__Source text__
— Start —
When Cowboys rookie linebacker Leighton Vander Esch started his first NFL game vs. Detroit in Week 4, it was just the 15th of his life against an 11-man offense.
No, seriously.
The majority of varsity high school football players end their careers with more starts than the first-round pick who has a chance to become the first rookie in franchise history to lead the team in tackles.
It's absurd to think about, really. Not only how the kid from barely-on-the-map Riggins, Idaho, came to America's Team, but just how much upside the 21-year-old has. For comparison, Cowboys captain Sean Lee didn't start his first NFL game until he was 25 years old.
"I've enjoyed every single bit of it," Vander Esch said. "My dream the entire time, my whole life, was to play in the NFL. This is what I've always wanted, and to make sure I'm able to keep living that dream, I'm going to work as hard as possible. I've learned so much just since being drafted, and I'm picking things up every time I'm on the field.
"I adapt well to whatever circumstance I'm put in, and I've been having a blast here, just having so much fun."
And it's showing on the field as Vander Esch not only leads the Cowboys in tackles with over 115 heading into the final month of the season, but has two interceptions and has been named NFC Defensive Player of the Week for his 18-tackle performance against the Eagles.
Vander Esch has spent his life adapting to whatever situation presents itself. His father, Darwin, has run a professional hunting business for nearly two decades, in Idaho until 2010 and Alaska ever since, where he does two-month stretches in the spring and fall. Thus, hunting, fishing, skeet shooting, the outdoor life has been commonplace since Leighton's earliest memories. The family home has hunting trophies in virtually every room of the house, from mountain lions to bears. Part of his offseason training going back to high school is running up and down mountains like Rocky Balboa in Russia during Rocky IV.
"Hunting and fishing are just as much of my daily routine as football or eating meals," he said. "That's just been my life from the beginning."
When asked if he's ever been scared by a situation, Vander Esch pauses and thinks for a few seconds before smiling, "Honestly, no. I mean, at least not something that would scare my father or me. Maybe other people would be running."
So yeah, when the "Wolf Hunter," as he's been nicknamed by some, sees a running back or tight end coming across the field, there is certainly not any trepidation, considering he's chased down buffalo and lynx. And chasing down opposing ball carriers is a task for which Vander Esch is showing an abundance of talent, having totaled 113 tackles, including 83 solo stops, through the first 11 games, both of which are team highs. And this despite starting just six of those contests. The image of Jaylon Smith and him roaming the field, sideline to sideline, for the next decade or so suits Cowboys fans just fine.
— End —
__Dataset extract__
— Start —
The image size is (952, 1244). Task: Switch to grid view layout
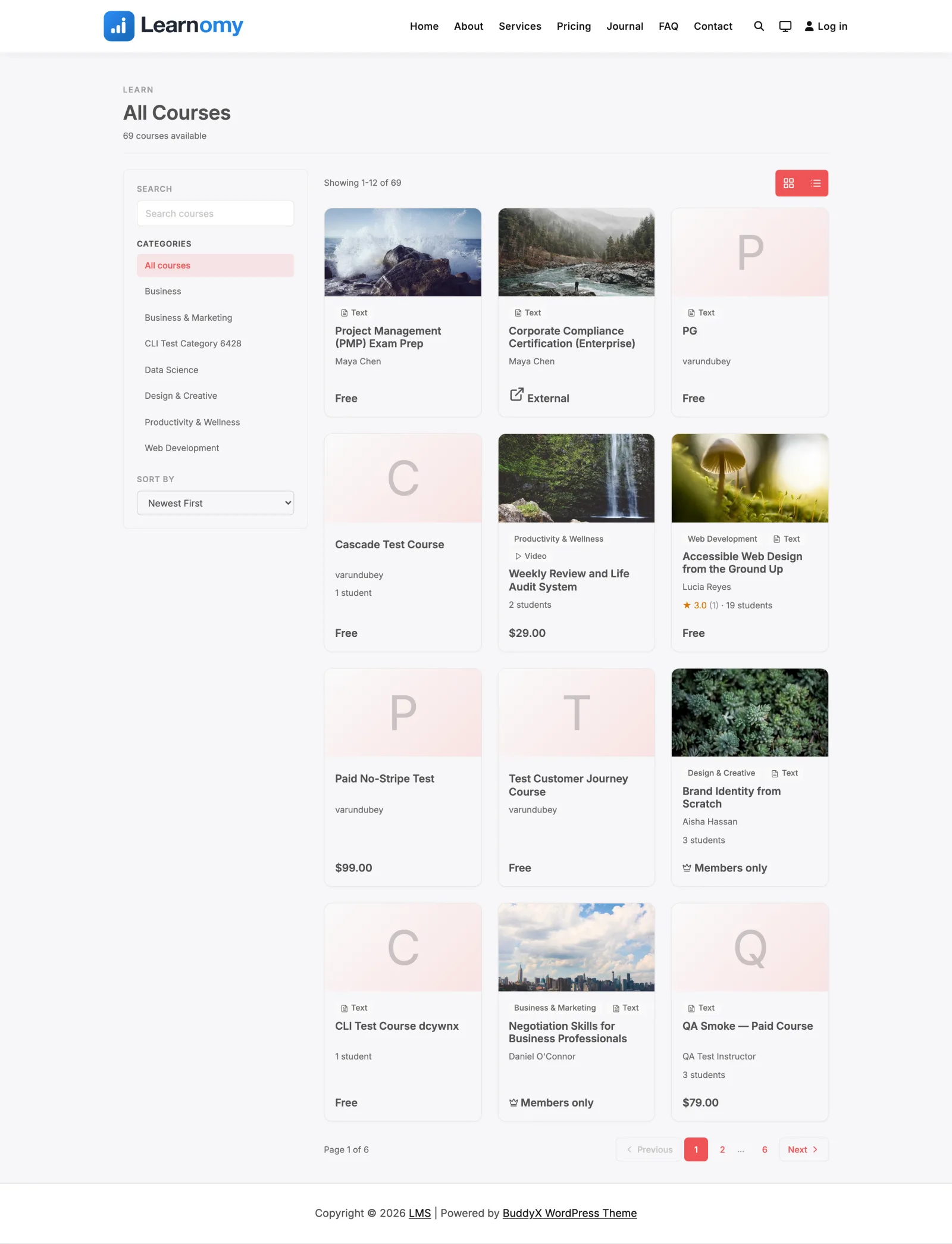788,183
— End —
__What this exercise asks__
a) In the article on Leighton Vander Esch, condense the paragraph that begins "Vander Esch has spent his life adapting" into a short bulleted list that keeps its main facts.
b) According to the Vander Esch article, how old was Sean Lee when he started his first NFL game?
c) Carry the article on Leighton Vander Esch forward from its final sentence.

__Answers provided__
a)
- Vander Esch has always adapted to whatever situation he faces.
- His father, Darwin, has run a professional hunting business for nearly two decades. It was in Idaho until 2010 and has been in Alaska since then, with two-month stretches in spring and fall.
- Hunting, fishing, skeet shooting and outdoor life have been part of Leighton's life since his earliest memories.
- Hunting trophies, from mountain lions to bears, fill nearly every room of the family home.
- Since high school, his offseason training has included running up and down mountains, like Rocky Balboa in Rocky IV.

b) He was 25 years old.

c)
Which might be expected from a first-round pick, but not so much from someone who played eight-man football in high school, weighed 185 pounds as a junior and wasn't offered a single Division-I scholarship.
Growing up in Riggins, there weren't many options for children to play youth sports. The town wasn't against it or anything, and money wasn't an issue. The berg does quite well for itself with tourists on hunting and fishing trips.
Nope, the problem was children to fill those teams as the population for several generations has hovered around 406, give or take a few on either end.
"It's definitely small. It's barely in existence. Everyone knows everyone," Vander Esch said. "And it's never changed, always right around 400, maybe 410 people my entire life. It's a small tourist town. People come to hunt, fish, hike, camp, all that outdoors stuff. Rafting in the summer, four-wheeling, dirt biking, everyone comes to town year around. But we weren't big enough to have teams growing up.
"I did grow up in a big basketball family. My three older sisters played, and honestly, I had a football and basketball in my hands before I could walk."
Salmon River Junior/Senior High School, which is located in Riggins, three hours north of Boise, currently has 63 students and nine teachers for grades six through 12. One teacher handles math, Spanish, history and psychology.
Vander Esch's graduating class was 11, which obviously made fielding sports teams problematic. However, in his junior and senior seasons, every single male student, freshman and higher, played football, giving them 24 players, more than enough for eight-man football, which features just three down linemen on offense and linebackers who also play drop-back coverage.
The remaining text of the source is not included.